Start at the line in the entries below that contains "Given: Zoom in the map with plus button", stop at the line that contains "Task: Open documentation", and output exactly the lines in that span, both ends included.
Segment Start: INPUT
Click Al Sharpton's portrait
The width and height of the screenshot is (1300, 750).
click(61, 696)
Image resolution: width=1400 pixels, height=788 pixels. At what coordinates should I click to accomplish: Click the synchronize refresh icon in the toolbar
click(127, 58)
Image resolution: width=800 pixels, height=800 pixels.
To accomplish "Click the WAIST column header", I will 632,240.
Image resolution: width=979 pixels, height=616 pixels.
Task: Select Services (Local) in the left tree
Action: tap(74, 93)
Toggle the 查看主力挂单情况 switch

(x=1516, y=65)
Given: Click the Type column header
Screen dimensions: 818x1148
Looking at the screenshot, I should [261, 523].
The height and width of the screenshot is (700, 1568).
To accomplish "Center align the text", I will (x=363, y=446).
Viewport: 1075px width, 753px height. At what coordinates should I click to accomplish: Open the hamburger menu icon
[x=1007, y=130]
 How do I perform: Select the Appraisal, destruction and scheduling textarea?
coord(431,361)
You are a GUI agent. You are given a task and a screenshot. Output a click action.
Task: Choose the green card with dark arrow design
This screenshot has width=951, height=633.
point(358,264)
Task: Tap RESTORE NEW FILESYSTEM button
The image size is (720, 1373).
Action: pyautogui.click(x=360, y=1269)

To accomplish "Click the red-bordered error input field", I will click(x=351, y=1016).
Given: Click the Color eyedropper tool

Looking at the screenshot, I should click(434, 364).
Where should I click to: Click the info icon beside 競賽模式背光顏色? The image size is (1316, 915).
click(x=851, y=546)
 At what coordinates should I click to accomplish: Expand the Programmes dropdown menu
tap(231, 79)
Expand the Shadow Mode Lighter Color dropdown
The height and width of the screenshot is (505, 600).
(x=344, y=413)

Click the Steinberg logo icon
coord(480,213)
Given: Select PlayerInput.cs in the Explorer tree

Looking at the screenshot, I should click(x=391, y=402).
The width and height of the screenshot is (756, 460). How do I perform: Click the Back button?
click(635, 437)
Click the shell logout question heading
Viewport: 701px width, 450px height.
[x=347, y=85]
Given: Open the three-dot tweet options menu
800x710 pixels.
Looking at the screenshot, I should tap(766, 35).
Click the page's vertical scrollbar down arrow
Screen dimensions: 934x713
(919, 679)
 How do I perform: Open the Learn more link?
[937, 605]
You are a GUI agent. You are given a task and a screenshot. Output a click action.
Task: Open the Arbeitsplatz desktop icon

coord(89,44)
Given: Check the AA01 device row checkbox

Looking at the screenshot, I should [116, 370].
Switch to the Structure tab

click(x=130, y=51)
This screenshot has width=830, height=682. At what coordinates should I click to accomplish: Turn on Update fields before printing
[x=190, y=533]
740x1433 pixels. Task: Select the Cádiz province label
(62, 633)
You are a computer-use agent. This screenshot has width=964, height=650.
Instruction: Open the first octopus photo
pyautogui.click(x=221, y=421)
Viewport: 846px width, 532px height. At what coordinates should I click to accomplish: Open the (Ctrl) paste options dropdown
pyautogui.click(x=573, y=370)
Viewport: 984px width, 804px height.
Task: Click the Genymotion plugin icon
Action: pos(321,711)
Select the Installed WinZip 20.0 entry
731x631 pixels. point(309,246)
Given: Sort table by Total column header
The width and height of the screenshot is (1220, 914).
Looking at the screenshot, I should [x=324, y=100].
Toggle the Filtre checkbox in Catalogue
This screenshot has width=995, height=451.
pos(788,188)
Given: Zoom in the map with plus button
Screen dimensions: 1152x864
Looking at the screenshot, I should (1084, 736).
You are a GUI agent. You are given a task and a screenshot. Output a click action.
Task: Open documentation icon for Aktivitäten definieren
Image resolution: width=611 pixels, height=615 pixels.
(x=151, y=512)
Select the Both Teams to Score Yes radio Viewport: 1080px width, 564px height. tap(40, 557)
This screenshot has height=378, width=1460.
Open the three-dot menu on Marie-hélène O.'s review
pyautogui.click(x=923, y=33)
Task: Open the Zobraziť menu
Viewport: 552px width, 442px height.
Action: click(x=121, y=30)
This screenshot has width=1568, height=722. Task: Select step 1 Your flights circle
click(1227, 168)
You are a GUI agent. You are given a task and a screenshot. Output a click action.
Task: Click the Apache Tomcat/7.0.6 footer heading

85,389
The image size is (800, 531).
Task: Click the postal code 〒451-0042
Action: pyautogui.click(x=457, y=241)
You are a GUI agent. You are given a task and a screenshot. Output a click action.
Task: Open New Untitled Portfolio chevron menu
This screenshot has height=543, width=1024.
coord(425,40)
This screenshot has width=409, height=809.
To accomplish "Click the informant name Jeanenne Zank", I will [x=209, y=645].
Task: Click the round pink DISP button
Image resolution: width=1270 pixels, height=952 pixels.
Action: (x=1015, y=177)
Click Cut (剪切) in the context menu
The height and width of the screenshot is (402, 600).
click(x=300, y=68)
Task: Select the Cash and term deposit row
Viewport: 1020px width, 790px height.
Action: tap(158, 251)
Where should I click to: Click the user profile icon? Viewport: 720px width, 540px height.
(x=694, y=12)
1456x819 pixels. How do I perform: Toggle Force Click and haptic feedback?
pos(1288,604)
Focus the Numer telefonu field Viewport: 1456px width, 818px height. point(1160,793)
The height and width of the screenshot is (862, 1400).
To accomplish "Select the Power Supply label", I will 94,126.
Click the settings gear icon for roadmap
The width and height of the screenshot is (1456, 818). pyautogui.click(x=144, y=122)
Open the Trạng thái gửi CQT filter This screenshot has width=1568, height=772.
Segment End: INPUT
▶ _ANSWER SPACE_:
Given: Zoom in the map with plus button
Screen dimensions: 1152x864
Looking at the screenshot, I should (1084, 736).
You are a GUI agent. You are given a task and a screenshot. Output a click action.
Task: Open documentation icon for Aktivitäten definieren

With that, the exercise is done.